Tasks for this exercise:
[1] In the comic review, where does the police chief take his wife for their anniversary dinner?
[2] List the targets that the comic review names as taking up more pages than Todd in the volume's opening chapter.
[3] Write a continuation of the comic review, following on from its last sentence.

The crude and cruel hilarity continues, but for this volume’s opening chapter Todd is pretty much surplus to requirement as Ken Kristensen aims his satirical scattergun at all and sundry. TV hosts, Marvel Comics, Tom Wolfe and others occupy more pages than Todd. Kristensen, however, knows what he’s doing, and much of that set-up plays out over the following pages, although the Marvel material is just indulgence.

An admirable aspect of Kristensen’s writing is how he’ll fling in a hilarious left-field shock, yet set it up entirely logically (within the context of Todd’s hyper-real world, anyway), and then contrive an equally ridiculous method of compensating. And those surreal characters keep coming. One treat is the police chief looking for a black partner to increase his Q score, taking his wife out for an anniversary dinner at Roscoe’s Chicken Waffles, but more prominent is the TV host whose success is dependent on a satanic table. And talking of Satan, we see him and his son in a mediation group. It perhaps gives an idea about how many balls Kristensen is juggling simultaneously.

Data supplied:

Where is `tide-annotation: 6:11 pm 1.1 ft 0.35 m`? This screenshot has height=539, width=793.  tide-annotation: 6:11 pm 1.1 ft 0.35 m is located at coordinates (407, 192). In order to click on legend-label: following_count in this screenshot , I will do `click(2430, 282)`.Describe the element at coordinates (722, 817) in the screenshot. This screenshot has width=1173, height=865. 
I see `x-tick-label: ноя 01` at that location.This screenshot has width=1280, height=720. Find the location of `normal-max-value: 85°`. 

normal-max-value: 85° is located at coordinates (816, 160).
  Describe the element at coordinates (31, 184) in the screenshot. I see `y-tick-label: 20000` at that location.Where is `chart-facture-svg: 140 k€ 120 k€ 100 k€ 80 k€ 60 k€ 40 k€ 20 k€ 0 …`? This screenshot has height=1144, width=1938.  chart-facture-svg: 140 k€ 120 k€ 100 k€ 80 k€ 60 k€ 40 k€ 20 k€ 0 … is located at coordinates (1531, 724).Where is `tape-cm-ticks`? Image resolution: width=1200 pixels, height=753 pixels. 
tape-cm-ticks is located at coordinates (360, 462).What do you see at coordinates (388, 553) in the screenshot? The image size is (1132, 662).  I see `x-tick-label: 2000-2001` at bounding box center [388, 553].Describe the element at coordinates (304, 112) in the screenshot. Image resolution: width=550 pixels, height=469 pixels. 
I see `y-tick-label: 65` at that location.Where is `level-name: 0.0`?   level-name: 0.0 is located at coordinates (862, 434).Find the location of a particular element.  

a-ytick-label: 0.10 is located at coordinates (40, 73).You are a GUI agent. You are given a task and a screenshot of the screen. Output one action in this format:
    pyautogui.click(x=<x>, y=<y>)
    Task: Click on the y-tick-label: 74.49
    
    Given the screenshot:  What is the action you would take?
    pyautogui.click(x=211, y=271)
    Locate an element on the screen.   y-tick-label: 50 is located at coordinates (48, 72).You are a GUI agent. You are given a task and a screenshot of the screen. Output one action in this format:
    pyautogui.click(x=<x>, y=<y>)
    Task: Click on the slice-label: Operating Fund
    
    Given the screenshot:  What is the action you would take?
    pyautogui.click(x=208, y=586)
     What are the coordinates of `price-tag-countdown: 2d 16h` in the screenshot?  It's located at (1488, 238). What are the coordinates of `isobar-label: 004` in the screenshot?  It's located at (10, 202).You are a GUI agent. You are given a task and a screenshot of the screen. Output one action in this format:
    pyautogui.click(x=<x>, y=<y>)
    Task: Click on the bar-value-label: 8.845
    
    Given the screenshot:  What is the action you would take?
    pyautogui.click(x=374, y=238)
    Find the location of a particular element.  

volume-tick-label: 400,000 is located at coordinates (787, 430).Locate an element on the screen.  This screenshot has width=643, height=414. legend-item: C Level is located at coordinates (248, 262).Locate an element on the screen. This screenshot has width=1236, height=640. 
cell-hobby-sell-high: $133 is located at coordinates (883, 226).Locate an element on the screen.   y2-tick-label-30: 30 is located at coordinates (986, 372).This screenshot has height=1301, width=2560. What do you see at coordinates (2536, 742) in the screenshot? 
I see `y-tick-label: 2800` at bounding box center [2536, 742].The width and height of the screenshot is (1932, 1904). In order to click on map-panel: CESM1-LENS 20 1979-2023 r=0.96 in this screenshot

Answers for the tasks:
[1] Roscoe's Chicken Waffles

[2] TV hosts, Marvel Comics, Tom Wolfe

[3]
As with the first volume, Todd is the virtuous innocent in a world of blue collar, me first, looking out for number one people, always grasping for that extra advantage. The deliberately coarse and provocative script is sitcom sharp (think Soap or Married With Children with swearing permitted) and M.K. Perker’s art is fantastic psuedo-realistic caricature, very much the Jack Davis or Mort Drucker method used in Mad for decades. He delivers a fine Norman Rockwell parody as well.

Unfortunately Todd’s story, and that of everyone else sucked into his world, was never concluded. This matters less in Todd, The Ugliest Kid on Earth than it might do elsewhere, as the plot is deliberately discursive, wacky and skin of the teeth. It’s a book to be experienced in the moment rather than considered in the long term, and what we have is just fine for those who like this kind of material. There is online mention of the series being adapted for animation, but nothing since 2014.